Scan the records for the word "computer". Copy each line that includes it.
Records provided: Begin
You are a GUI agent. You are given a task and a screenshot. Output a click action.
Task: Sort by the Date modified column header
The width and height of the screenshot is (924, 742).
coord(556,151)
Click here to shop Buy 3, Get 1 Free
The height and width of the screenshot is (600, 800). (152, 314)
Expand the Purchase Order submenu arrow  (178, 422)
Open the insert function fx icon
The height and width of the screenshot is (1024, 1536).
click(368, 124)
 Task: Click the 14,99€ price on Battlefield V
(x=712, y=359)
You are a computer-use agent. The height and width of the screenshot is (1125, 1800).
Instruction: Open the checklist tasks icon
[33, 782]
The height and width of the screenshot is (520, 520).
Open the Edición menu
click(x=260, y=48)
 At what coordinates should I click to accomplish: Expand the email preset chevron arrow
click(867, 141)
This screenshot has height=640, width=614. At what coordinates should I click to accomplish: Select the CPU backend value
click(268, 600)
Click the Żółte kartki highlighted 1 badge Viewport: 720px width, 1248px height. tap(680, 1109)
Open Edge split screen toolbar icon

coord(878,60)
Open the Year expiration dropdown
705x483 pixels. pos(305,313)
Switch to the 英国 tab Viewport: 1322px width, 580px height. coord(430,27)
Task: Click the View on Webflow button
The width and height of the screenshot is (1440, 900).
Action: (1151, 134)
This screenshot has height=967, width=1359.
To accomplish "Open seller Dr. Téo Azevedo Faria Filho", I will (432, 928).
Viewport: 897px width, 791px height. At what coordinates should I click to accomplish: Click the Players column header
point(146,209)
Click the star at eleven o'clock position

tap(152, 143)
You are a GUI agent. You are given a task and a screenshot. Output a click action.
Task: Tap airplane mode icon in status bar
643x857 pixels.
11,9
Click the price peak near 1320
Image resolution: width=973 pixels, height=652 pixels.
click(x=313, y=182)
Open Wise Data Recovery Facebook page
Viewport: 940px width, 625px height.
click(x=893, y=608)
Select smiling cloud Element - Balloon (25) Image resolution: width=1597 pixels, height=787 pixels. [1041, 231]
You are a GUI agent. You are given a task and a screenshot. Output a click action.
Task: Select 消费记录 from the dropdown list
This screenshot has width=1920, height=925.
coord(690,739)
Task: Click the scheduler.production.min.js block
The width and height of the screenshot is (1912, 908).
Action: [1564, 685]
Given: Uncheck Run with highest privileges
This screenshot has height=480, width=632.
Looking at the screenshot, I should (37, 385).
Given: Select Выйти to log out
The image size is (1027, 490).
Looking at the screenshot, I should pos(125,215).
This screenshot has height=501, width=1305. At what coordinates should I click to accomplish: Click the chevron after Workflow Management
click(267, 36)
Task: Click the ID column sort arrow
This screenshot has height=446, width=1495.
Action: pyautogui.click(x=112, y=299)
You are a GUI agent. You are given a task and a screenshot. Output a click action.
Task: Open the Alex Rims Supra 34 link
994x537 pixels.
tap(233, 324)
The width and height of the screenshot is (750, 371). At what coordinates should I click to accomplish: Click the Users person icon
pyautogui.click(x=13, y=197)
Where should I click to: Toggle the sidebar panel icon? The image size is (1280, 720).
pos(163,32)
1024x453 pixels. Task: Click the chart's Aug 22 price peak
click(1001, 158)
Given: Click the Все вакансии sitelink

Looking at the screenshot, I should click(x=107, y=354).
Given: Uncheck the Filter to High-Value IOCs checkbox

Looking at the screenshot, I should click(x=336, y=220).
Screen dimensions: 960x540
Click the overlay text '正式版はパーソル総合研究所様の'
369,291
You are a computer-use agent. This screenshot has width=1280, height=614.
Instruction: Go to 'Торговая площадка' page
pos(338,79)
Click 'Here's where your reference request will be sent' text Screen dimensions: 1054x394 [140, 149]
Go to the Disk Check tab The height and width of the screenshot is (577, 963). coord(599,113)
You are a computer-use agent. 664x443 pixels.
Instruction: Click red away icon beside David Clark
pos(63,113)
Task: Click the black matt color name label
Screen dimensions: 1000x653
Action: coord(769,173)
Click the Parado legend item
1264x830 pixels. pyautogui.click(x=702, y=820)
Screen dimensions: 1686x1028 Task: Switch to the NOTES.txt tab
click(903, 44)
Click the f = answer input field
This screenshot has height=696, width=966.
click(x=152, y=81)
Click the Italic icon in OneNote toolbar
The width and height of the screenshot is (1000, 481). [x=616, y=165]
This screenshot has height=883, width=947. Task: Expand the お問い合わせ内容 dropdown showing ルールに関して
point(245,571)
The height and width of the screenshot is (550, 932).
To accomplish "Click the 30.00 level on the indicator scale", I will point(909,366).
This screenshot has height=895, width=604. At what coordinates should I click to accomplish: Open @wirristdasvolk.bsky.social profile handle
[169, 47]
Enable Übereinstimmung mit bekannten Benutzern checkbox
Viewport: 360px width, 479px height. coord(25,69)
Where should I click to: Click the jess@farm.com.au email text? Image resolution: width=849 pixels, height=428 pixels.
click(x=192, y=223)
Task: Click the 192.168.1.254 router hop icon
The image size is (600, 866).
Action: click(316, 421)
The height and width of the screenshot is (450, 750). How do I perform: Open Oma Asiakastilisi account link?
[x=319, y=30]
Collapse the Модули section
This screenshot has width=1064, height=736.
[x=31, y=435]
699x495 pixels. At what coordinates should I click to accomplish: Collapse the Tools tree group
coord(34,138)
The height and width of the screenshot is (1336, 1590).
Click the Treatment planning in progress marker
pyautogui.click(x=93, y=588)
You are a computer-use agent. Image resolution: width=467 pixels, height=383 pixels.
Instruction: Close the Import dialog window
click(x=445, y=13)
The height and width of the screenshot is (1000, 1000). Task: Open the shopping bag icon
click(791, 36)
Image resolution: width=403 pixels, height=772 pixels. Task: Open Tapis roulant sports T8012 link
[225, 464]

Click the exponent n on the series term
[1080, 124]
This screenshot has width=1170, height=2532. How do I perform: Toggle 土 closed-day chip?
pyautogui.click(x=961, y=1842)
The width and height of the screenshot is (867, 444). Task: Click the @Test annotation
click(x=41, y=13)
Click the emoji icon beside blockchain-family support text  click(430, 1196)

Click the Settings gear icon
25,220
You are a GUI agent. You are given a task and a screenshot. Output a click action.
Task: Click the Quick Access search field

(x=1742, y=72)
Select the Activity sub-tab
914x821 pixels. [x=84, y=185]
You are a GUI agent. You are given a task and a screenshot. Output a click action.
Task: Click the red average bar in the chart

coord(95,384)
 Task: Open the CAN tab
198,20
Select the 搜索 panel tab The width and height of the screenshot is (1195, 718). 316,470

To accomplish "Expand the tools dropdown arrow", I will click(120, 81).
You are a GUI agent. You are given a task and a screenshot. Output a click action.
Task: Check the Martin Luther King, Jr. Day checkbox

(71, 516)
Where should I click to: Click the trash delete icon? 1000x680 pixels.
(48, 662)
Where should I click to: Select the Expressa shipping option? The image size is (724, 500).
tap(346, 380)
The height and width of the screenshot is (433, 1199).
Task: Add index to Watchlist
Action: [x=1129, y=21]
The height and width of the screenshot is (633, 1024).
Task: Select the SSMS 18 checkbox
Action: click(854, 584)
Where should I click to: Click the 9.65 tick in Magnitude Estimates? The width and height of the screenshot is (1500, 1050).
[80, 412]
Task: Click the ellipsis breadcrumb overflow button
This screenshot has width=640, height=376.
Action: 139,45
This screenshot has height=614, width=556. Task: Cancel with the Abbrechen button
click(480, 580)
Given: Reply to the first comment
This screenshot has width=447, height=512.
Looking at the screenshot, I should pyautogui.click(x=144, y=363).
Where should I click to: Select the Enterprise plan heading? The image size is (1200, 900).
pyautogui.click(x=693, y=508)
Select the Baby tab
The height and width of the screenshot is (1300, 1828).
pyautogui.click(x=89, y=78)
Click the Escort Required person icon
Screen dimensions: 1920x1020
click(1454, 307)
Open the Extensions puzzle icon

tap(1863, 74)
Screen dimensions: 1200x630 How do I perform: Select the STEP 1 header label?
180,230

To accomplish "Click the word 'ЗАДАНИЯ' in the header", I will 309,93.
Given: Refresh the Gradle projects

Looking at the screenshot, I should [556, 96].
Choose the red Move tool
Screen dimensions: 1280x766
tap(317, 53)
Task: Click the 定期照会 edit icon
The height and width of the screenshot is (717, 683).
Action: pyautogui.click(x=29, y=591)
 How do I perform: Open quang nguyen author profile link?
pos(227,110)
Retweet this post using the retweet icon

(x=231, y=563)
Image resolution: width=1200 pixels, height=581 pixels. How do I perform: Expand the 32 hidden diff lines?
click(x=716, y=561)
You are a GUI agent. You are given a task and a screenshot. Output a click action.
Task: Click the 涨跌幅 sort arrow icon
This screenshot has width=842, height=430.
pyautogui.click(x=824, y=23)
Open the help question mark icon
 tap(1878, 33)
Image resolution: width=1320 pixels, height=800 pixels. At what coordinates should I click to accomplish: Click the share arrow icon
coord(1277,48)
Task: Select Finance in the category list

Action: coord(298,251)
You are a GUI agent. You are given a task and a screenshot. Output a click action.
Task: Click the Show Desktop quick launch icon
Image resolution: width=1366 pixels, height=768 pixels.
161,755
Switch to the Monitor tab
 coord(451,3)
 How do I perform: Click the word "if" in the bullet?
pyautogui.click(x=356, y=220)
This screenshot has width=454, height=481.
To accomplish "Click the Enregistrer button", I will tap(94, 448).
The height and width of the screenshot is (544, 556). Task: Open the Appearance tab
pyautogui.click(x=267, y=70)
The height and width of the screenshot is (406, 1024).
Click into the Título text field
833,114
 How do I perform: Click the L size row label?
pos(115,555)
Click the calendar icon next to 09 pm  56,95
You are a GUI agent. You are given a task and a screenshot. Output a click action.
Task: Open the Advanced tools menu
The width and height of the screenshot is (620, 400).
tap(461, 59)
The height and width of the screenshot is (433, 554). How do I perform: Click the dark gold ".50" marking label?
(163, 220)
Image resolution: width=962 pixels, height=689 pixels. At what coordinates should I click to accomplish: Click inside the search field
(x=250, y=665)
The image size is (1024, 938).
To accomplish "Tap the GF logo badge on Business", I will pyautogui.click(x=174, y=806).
Records provided: End
▸ Exercise response:
You are a computer-use agent. The height and width of the screenshot is (1125, 1800).
You are a computer-use agent. This screenshot has width=1280, height=614.
You are a computer-use agent. 664x443 pixels.
You are a computer-use agent. Image resolution: width=467 pixels, height=383 pixels.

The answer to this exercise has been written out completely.